As discussed last night with Megyn Kelly (below), there are stories out this week of professors excusing students from classes or even exams due to the trauma caused by the election of Donald Trump as President of the United States. It is the same response that we saw to the Ferguson, Missouri riots, which I also criticized at schools like Columbia. I cancelled class so that everyone could participate in this historic election. Many of my students were poll watchers and campaign workers. However, we all returned the next day and, even my students upset with the results, directed that energy told their education and moving forward. I was proud of them. We do our students a disservice by reinforcing this modern version of the vapors, where students emotionally collapse when legal or political events do not go their way. Ironically, one of the things I most respect about Hillary Clinton is her fighting spirit. She tended to stand her ground and, when knocked down, to pick herself up immediately and fight again.
One story details how an economics professor at Yale wrote his students to say “I am getting many heartfelt notes from students who are in shock over the election returns” and “fear, rightly or wrongly for their families” and are “requesting that the exam be postponed.” He agreed to do so.

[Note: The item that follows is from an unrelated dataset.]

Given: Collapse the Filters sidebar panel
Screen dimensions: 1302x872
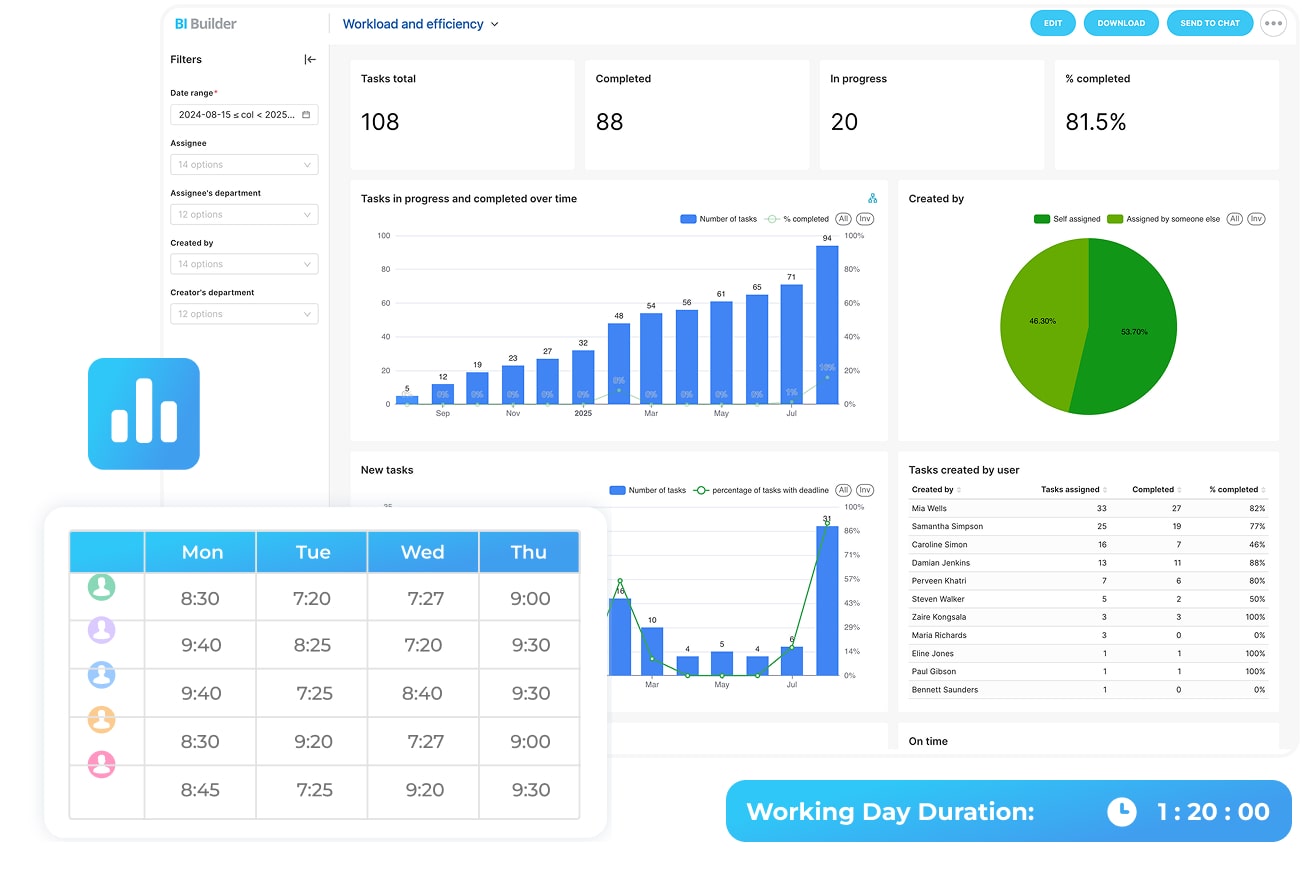Looking at the screenshot, I should pyautogui.click(x=310, y=60).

Part of college education is to help shape emerging citizens who need to face adversity and disappointment without being some type of emotional hemophiliacs who swoon or sulk with disappointments. Democracy guarantees rights not results. These students and their candidate lost. That is crushing for many but from that disappointment should come a renewed commitment to their cause. The system worked. Voters have been saying for years that they felt that they no longer counted and that Washington would not change. They wanted an outsider. The Democrats gave them the ultimate establishment figure and a candidate with the highest negative polling numbers of any Democrat. The result should not surprise people. The voters did count this week. They changed things. For the better or the worse . . . only time will tell. Yet, we all remain bound by a common article of faith in our democratic system. When you lose, you pick yourself up (as my students did this week) and get on with it. That is what education is about.